**Work required**
Every entry must be output exactly as it was written.

**Available data**
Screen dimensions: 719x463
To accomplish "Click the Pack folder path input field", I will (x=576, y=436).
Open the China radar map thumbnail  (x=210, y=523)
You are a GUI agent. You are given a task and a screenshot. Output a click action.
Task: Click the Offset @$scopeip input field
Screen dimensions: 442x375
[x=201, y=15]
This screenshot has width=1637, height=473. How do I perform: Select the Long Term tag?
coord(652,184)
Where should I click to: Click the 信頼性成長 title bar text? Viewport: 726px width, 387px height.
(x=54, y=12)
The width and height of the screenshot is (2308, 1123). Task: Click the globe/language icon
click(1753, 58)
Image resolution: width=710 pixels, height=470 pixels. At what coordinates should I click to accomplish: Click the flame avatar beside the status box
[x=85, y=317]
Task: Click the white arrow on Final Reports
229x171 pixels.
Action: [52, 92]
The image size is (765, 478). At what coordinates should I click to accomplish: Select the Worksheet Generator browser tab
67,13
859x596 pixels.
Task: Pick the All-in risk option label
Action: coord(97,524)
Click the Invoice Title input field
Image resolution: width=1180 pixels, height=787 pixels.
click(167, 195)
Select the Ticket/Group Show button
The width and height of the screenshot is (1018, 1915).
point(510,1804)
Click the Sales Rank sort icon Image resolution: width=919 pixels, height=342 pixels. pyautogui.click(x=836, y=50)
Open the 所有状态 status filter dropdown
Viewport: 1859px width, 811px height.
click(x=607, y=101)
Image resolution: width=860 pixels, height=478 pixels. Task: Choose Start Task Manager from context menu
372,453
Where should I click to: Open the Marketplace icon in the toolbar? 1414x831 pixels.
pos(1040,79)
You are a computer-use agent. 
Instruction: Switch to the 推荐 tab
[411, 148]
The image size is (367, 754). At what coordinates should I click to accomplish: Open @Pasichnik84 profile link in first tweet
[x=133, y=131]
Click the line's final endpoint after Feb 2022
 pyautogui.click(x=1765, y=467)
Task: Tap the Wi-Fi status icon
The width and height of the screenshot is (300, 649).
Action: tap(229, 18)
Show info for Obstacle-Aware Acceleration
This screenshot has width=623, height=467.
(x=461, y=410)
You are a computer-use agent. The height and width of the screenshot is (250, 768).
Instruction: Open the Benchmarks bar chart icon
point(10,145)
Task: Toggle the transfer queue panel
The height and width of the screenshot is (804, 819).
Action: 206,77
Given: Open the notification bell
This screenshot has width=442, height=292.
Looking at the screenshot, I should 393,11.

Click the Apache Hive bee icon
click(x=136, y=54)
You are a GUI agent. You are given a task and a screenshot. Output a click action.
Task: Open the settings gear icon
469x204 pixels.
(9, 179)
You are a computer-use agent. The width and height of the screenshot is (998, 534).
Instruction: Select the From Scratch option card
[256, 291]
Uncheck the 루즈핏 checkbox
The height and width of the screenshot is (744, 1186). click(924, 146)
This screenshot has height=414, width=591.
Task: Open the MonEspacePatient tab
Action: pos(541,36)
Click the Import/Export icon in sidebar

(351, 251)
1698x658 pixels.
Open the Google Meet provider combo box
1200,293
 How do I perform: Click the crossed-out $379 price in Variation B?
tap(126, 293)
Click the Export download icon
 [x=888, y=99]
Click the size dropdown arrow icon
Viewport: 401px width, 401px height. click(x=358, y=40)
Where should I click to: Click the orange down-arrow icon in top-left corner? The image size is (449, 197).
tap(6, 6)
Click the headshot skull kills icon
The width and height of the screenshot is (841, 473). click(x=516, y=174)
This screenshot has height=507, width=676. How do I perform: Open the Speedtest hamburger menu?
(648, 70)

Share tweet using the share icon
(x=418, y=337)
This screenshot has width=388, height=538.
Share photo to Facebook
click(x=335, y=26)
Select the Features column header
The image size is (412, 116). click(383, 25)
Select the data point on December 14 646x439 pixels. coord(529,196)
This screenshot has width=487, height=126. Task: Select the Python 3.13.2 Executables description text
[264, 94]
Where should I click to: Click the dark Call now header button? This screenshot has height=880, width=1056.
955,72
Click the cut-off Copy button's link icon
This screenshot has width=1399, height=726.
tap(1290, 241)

**Response**
Screen dimensions: 719x463
To accomplish "Click the Pack folder path input field", I will (x=576, y=436).
Open the China radar map thumbnail  (x=210, y=523)
You are a GUI agent. You are given a task and a screenshot. Output a click action.
Task: Click the Offset @$scopeip input field
Screen dimensions: 442x375
[x=201, y=15]
This screenshot has width=1637, height=473. How do I perform: Select the Long Term tag?
coord(652,184)
Where should I click to: Click the 信頼性成長 title bar text? Viewport: 726px width, 387px height.
(x=54, y=12)
The width and height of the screenshot is (2308, 1123). Task: Click the globe/language icon
click(1753, 58)
Image resolution: width=710 pixels, height=470 pixels. At what coordinates should I click to accomplish: Click the flame avatar beside the status box
[x=85, y=317]
Task: Click the white arrow on Final Reports
229x171 pixels.
Action: [52, 92]
The image size is (765, 478). At what coordinates should I click to accomplish: Select the Worksheet Generator browser tab
67,13
859x596 pixels.
Task: Pick the All-in risk option label
Action: coord(97,524)
Click the Invoice Title input field
Image resolution: width=1180 pixels, height=787 pixels.
click(167, 195)
Select the Ticket/Group Show button
The width and height of the screenshot is (1018, 1915).
point(510,1804)
Click the Sales Rank sort icon Image resolution: width=919 pixels, height=342 pixels. pyautogui.click(x=836, y=50)
Open the 所有状态 status filter dropdown
Viewport: 1859px width, 811px height.
click(x=607, y=101)
Image resolution: width=860 pixels, height=478 pixels. Task: Choose Start Task Manager from context menu
372,453
Where should I click to: Open the Marketplace icon in the toolbar? 1414x831 pixels.
pos(1040,79)
You are a computer-use agent. 
Instruction: Switch to the 推荐 tab
[411, 148]
The image size is (367, 754). At what coordinates should I click to accomplish: Open @Pasichnik84 profile link in first tweet
[x=133, y=131]
Click the line's final endpoint after Feb 2022
 pyautogui.click(x=1765, y=467)
Task: Tap the Wi-Fi status icon
The width and height of the screenshot is (300, 649).
Action: tap(229, 18)
Show info for Obstacle-Aware Acceleration
This screenshot has width=623, height=467.
(x=461, y=410)
You are a computer-use agent. The height and width of the screenshot is (250, 768).
Instruction: Open the Benchmarks bar chart icon
point(10,145)
Task: Toggle the transfer queue panel
The height and width of the screenshot is (804, 819).
Action: 206,77
Given: Open the notification bell
This screenshot has width=442, height=292.
Looking at the screenshot, I should 393,11.

Click the Apache Hive bee icon
click(x=136, y=54)
You are a GUI agent. You are given a task and a screenshot. Output a click action.
Task: Open the settings gear icon
469x204 pixels.
(9, 179)
You are a computer-use agent. The width and height of the screenshot is (998, 534).
Instruction: Select the From Scratch option card
[256, 291]
Uncheck the 루즈핏 checkbox
The height and width of the screenshot is (744, 1186). click(924, 146)
This screenshot has height=414, width=591.
Task: Open the MonEspacePatient tab
Action: pos(541,36)
Click the Import/Export icon in sidebar

(351, 251)
1698x658 pixels.
Open the Google Meet provider combo box
1200,293
 How do I perform: Click the crossed-out $379 price in Variation B?
tap(126, 293)
Click the Export download icon
 [x=888, y=99]
Click the size dropdown arrow icon
Viewport: 401px width, 401px height. click(x=358, y=40)
Where should I click to: Click the orange down-arrow icon in top-left corner? The image size is (449, 197).
tap(6, 6)
Click the headshot skull kills icon
The width and height of the screenshot is (841, 473). click(x=516, y=174)
This screenshot has height=507, width=676. How do I perform: Open the Speedtest hamburger menu?
(648, 70)

Share tweet using the share icon
(x=418, y=337)
This screenshot has width=388, height=538.
Share photo to Facebook
click(x=335, y=26)
Select the Features column header
The image size is (412, 116). click(383, 25)
Select the data point on December 14 646x439 pixels. coord(529,196)
This screenshot has width=487, height=126. Task: Select the Python 3.13.2 Executables description text
[264, 94]
Where should I click to: Click the dark Call now header button? This screenshot has height=880, width=1056.
955,72
Click the cut-off Copy button's link icon
This screenshot has width=1399, height=726.
tap(1290, 241)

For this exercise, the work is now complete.